4) Implement the Selection Sort algorithm discussed in class to sort a list of a certain size. The list is to be
implemented using a dynamic array as well as a singly linked list. You are required to compare the
performance (sorting time) for the dynamic array and singly-linked list-based implementations.

You are given the startup codes for the dynamic array and singly-linked list based implementations. You
are required to implement the Selection Sort function in each of these codes. The main function is written
for you in such a way that the code will run for different values of list sizes ranging from 1000 to 20000,
in increments of 1000. The inputs for the maximum value and number of trials are 5000 and 50 for all
cases. The codes will output the average sorting time (in milliseconds) for each of value of list size for the
two implementations.
You are then required to tabulate the average sorting times observed for the two implementations and then
plot the same in Excel. Generate one plot that displays (compares) the sorting times for both the
implementations. Use the Add Trend Line option in Excel, choose the Power function option and display
the equations and the R2 values for the two curves. The R2 values are expected to be closer to 1.0. Make
sure the two equations and the R2 values are clearly visible in your Excel plot. (Please answer in C++)

### EXERCISE 1
In the selection sort assignment, what range of list sizes does the main function cover, and in what increments?
### EXERCISE 2
Print the part of the selection sort assignment starting with "You are then" and going on through "answer in C++)".
### EXERCISE 3
Carry on the selection sort assignment from the point where it stops.

### STORED DATA
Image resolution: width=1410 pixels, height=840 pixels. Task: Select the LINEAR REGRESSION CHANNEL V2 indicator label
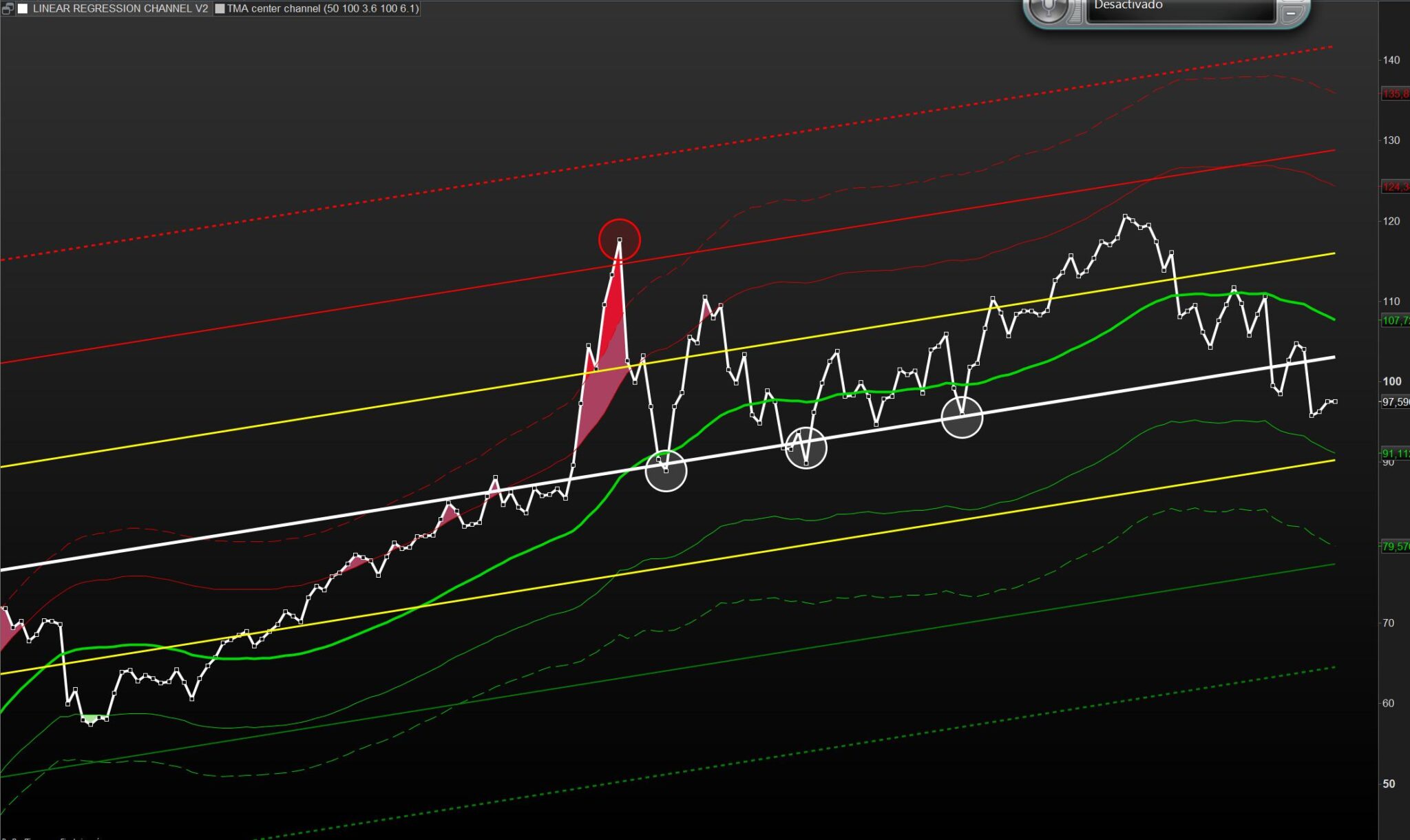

### EXERCISE RESPONSE 1
From 1000 to 20000, in increments of 1000.

### EXERCISE RESPONSE 2
You are then required to tabulate the average sorting times observed for the two implementations and then
plot the same in Excel. Generate one plot that displays (compares) the sorting times for both the
implementations. Use the Add Trend Line option in Excel, choose the Power function option and display
the equations and the R2 values for the two curves. The R2 values are expected to be closer to 1.0. Make
sure the two equations and the R2 values are clearly visible in your Excel plot. (Please answer in C++)

### EXERCISE RESPONSE 3
Dynamic list implementation code:

#include <iostream>
#include <ctime>
#include <ratio>
#include <chrono>
#include <time.h>
#include <stdlib.h>

using namespace std;

// implementing the dynamic List ADT using array
// operations to be implemented: read, Modify, delete, isEmpty, insert, countElements

class List{

   private:
       int *array;
       int maxSize; // useful to decide if resizing (doubling the array size) is needed
       int endOfArray;
  
   public:
       List(int size){
           array = new int[size];
           maxSize = size;
           endOfArray = -1;
       }
      
       void deleteList(){
           delete[] array;
       }
      
       bool isEmpty(){
          
           if (endOfArray == -1)
               return true;
          
           return false;
       }
      
       void resize(int s){
          
           int *tempArray = array;
          
           array = new int[s];
          
           for (int index = 0; index < min(s, endOfArray+1); index++){
               array[index] = tempArray[index];
           }
          
           maxSize = s;
          
       }
  
      
       void insert(int data){
          
           if (endOfArray == maxSize-1)
               resize(2*maxSize);
          
           array[++endOfArray] = data;
          
       }
      
      
       void insertAtIndex(int insertIndex, int data){
          
           // if the user enters an invalid insertIndex, the element is
           // appended to the array, after the current last element          
           if (insertIndex > endOfArray+1)
               insertIndex = endOfArray+1;
          
           if (endOfArray == maxSize-1)
               resize(2*maxSize);          
          
           for (int index = endOfArray; index >= insertIndex; index--)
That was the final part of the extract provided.